North Korean leader Kim Jong-un delivered his first public speech on Sunday after a massive military parade marking the centenary of nation founder Kim Il-sung. Kim read monotonously for 20 minutes in front of a crowd of more than 100,000 people.
The speech was peppered with references to his father Kim Jong-il's "songun" or military-first doctrine. He said the time when nuclear arms could be used to threaten his country was "forever gone" and called for strengthening the songun doctrine by placing the "first, second and third" priority on military might. "The self-reliance of the nation is more valuable" than peace, he added.
A government official here said Kim Jong-un appeared to be emulating his grandfather Kim Il-sung, who used to deliver a speech to North Koreans every New Year's Day. Kim Jong-il, by contrast, rarely spoke publicly.
Various props were mobilized during the parade to conjure up images of the Kim Il-sung era, which was a comparative heyday for the impoverished country. Top brass were decked out in white uniforms reminiscent of the nation founder's attire in the 1950, and the columns of troops and mounted cavalry were dressed in uniforms worn during partisan combat against Japanese colonial forces.

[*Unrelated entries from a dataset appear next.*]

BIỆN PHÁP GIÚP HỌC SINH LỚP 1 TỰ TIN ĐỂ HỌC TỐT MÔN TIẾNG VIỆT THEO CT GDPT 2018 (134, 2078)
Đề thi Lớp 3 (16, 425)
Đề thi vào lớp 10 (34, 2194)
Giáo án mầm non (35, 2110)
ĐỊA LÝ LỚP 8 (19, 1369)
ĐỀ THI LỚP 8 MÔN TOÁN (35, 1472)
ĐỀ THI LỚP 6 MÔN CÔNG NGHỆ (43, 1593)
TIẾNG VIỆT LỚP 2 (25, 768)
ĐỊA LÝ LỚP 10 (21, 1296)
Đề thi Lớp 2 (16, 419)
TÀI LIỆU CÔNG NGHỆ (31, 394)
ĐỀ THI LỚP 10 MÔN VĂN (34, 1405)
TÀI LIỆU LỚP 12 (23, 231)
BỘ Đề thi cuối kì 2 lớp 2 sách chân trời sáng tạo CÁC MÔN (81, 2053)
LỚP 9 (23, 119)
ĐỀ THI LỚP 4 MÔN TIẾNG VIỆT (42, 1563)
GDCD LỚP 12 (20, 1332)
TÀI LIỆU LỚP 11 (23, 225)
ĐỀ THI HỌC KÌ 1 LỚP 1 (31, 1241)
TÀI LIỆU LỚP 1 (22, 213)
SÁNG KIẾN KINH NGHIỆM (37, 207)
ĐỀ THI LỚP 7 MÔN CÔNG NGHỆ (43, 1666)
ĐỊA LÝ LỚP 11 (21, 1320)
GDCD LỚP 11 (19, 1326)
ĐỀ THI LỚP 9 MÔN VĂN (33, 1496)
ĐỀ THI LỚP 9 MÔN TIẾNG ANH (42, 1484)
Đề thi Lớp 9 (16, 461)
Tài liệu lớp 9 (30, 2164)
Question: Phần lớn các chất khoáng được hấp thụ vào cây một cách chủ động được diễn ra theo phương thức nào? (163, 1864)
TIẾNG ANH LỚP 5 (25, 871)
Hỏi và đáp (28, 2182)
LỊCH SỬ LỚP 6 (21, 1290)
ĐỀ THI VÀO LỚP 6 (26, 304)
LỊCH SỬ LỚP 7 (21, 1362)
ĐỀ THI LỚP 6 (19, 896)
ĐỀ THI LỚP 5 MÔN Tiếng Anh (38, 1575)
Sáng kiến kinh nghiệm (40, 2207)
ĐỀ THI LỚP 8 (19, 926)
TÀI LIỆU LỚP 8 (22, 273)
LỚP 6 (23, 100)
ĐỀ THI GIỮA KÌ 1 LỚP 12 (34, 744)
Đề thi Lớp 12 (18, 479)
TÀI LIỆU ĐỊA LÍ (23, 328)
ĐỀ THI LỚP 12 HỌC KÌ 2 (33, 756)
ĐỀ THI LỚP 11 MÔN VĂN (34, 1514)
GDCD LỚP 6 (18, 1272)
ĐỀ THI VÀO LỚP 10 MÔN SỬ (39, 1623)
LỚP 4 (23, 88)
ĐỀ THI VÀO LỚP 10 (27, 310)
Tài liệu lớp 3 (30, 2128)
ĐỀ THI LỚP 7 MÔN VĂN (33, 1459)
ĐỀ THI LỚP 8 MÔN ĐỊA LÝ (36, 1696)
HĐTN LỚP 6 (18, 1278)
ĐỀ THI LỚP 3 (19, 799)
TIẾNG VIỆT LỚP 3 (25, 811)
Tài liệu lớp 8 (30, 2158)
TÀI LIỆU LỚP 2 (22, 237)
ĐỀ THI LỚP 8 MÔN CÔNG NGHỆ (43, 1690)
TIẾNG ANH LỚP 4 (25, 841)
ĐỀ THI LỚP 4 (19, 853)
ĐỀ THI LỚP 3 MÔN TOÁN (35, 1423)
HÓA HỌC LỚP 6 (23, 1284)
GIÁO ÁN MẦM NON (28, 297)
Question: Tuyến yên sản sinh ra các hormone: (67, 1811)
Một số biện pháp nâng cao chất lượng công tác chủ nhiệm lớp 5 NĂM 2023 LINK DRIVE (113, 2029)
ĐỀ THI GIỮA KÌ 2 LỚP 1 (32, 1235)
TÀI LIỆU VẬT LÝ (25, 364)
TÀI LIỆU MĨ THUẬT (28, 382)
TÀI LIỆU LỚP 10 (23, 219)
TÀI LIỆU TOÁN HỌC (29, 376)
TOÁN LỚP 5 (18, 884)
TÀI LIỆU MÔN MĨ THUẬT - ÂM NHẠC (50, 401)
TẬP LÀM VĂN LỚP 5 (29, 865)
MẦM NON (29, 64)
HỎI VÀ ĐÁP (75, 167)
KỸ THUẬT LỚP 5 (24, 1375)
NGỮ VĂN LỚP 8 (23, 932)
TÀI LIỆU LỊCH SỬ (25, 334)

The military-first ideology was symbolized by an intercontinental ballistic missile that was unveiled for the first time at the parade.
Kim began his speech with the words, "Bold soldiers of the People's Army, Navy, Air Force and Strategic Rocket Force." It was the first time the expression "strategic rocket force" has cropped up, showing, according to a South Korean intelligence official said, that North Korea created a fourth military branch that handles nuclear weapons and missiles. "Kim Jong-un is likely to focus even more on developing nuclear weapons and missiles than his father did," the official added.